It's no surprise that Clean Line doesn't agree with the decision of the Illinois Third District Court of Appeals that voided the permit for its Rock Island Clean Line (RICL) project issued by the Illinois Commerce Commission. What is sort of surprising is that RICL has taken to the media to appeal the appeal in the court of public opinion. It's also surprising that Clean Line whined to a different Appeals Court hearing the appeal of the ICC's grant of a permit to the Grain Belt Express project, suggesting that the court should not rely on the Third District's Opinion, but allow arguments on its merit. Since when is an appeals court the proper venue to appeal the decision of a different appeals court?
The Opinion of the Third District Court of Appeals is the rule of law unless and until the Illinois Supreme Court takes the case and issues its own opinion overturning the lower court. The Illinois Supreme Court takes very few cases, saving its review for cases of great importance to the state, cases that disagree with prior Supreme Court rulings, and cases where a conflict has arisen between the opinions of different appellate courts.
It doesn't matter what RICL's counsel thinks, what the ICC thinks, what the labor unions think, what the media reports, or what a smarmy RICL lobbyist pretending he's a lawyer spews to a reporter. The only thing that matters is the opinion of the Third District, and that Opinion reversed the Order of the Illinois Commerce Commission that granted a certificate of public convenience and necessity and ordered the Illinois Commerce Commission to enter an Order consistent with the Court's decision. It no longer matters what the ICC did in 2014.
Detweiler said the ruling ignores that the project would lower electricity prices for Illinois consumers as more power would be made available in the market. The new line would be designed to move up to 4,000 megawatts, enough to power 1.4 million homes.
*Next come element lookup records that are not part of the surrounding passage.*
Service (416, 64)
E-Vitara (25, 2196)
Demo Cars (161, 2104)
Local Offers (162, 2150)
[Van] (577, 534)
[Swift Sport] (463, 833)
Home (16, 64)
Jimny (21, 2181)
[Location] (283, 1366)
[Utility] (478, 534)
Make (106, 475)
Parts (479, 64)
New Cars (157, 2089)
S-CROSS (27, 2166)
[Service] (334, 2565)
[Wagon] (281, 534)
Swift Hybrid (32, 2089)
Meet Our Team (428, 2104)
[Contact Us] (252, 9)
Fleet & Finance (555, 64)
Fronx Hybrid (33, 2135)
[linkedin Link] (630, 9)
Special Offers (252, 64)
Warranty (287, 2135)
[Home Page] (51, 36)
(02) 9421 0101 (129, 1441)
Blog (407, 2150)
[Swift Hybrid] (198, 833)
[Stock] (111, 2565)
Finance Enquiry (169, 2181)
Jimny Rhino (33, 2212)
It's different than most high-voltage lines in that its developers aren't asking regulators to force captive ratepayers to pay higher electricity rates to finance the project. Instead, Rock Island is a "merchant" line and will be a success only if it signs up enough wind farm developers to pay it to move their output from low-population parts of the Dakotas, Minnesota, Kansas and Iowa to population centers like Chicago and the mid-Atlantic.
The decision doesn't pass constitutional muster, [Detweiler] said.
"It's a terrible precedent—not just for us but any nonincumbent," Hans Detweiler, Rock Island vice president of development, said of the decision in an interview.
He argued that the logic of the ruling is that only established utilities like ComEd and Ameren Illinois can win approval for transmission lines. That undermines competition, he said.
The chances that the Illinois Supreme Court will decide to take up RICL's appeal of the Third District's decision are slim. No matter what RICL wants to pretend for the media, the courts have spoken. No media spree can change that.